L’Afghanistan e l’immaginario americano

In Afghanistan si è materializzato il turning point decisivo di una guerra ventennale, su cui è necessario riflettere. Ai politici e agli analisti geopolitici il compito di farlo dettagliatamente. In questa sede, ci limiteremo a riprendere l’immaginario americano funzionalizzandolo al contesto in discussione.

L’immaginario americano si regge su una battaglia perenne che, per la sopravvivenza della cultura americana, non può venir meno. Nella contesa eterna, la scala di grigi scompare sostituita dalla binaria: il bianco sta al bene come il nero sta al male. Questo fondamento sviluppa tutta la narrazione del vissuto americano, dove il bene si spende impedendo al male di contaminare la Terra, puritanamente concepita come immacolata (a differenza del cattolicesimo). Da qui il compito, non solo d’identificare il nemico, ma di averlo necessariamente: in passato fu il comunismo, sostituito dal terrorismo e, nell’ultimo periodo, dall’ascesa cinese. Vigendo, nella cultura puritana, la credenza della salvezza per predestinazione, i successi nella vita vengono interpretati come i segnali divini dell’elezione, da ostentare verso l’esterno pena la credenza di «essere dei falliti». Essendo questo il ragionamento individuale, a livello di grandi sistemi si riflette l’onere di sobbarcarsi, in quanto Stato eletto perché composto da eletti, il compito immane di difendere la Terra dal male, qualunque sia la sua maschera.

La cultura americana è spazio. Esso è mediatore dei conflitti: spazio interno da difendere e purificare fino a diventarne oppressi, in ambito puritano; spazio in cui recarsi per scappare dall’oppressione dello Stato nel caso della frontiera (intesa come porzione di territorio esente da giurisdizione, dunque conquistabile). E quando lo spazio conquistabile termina? Arrivano le nuove frontiere: Hollywood, dove simulare la frontiera terminata in California; la conquista dello spazio; internet, con i suoi pionieri del web. È nella frontiera simulata, l’immaginario appunto, che si plasmano le menti all’accettazione di possibili scenari futuri.
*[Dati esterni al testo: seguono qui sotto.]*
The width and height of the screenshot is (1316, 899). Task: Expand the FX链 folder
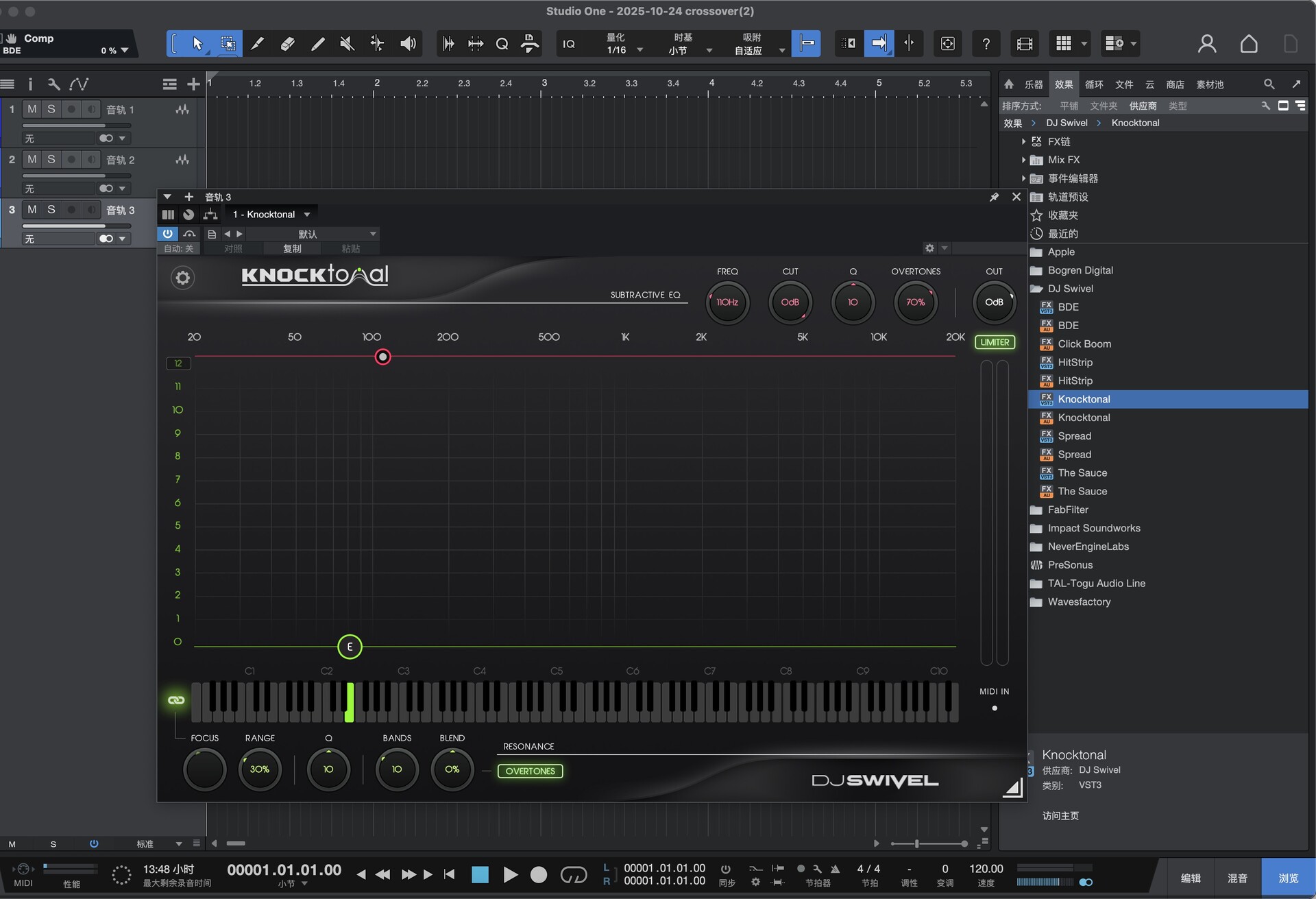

L’essere binario dell’immaginario americano – riprendendo il dualismo tra bene e male – porta a dover dimostrare che il nemico, una volta reso manifesto per sopravvivenza, debba essere sconfitto nel contesto del «duello finale» tipico del genere western. È la guerra – che nasce dall’assenza del grigio, dal rifiuto della mediazione e del pareggio (osservare gli sport statunitensi) – declinata in più forme, l’arbitro del trionfo del bene sul male.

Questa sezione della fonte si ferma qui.